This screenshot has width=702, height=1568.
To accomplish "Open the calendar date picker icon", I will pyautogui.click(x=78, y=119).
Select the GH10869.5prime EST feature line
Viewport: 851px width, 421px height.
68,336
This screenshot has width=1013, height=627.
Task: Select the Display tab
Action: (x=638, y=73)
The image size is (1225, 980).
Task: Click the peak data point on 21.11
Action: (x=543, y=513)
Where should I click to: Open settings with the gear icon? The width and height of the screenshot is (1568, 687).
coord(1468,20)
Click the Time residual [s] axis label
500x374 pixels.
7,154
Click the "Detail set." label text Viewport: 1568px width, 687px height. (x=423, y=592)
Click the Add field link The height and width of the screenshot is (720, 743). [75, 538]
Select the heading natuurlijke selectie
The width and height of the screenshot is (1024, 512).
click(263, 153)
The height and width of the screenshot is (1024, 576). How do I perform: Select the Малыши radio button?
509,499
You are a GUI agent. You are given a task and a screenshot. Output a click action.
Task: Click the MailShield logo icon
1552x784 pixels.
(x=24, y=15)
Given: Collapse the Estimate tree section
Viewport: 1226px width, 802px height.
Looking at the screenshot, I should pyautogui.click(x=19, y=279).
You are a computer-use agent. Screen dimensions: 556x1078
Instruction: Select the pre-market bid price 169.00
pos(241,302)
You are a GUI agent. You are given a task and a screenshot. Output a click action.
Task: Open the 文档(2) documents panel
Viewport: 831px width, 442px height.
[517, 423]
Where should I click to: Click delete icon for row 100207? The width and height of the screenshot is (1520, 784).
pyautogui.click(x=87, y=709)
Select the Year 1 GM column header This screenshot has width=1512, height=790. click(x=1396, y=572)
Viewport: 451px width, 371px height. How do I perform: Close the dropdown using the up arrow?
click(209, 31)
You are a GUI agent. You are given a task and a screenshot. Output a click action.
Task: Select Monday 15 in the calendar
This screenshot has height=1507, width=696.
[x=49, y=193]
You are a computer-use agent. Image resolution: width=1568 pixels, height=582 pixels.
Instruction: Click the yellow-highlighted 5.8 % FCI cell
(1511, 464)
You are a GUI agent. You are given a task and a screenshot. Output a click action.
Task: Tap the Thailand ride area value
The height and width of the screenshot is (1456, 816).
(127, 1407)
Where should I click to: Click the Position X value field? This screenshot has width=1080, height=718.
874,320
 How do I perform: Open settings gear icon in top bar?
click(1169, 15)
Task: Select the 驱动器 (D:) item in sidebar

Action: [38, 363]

▶ [TO DO]
Count every line of the records that holds the string "calendar". Write only the total.

▶ [THE ANSWER]
2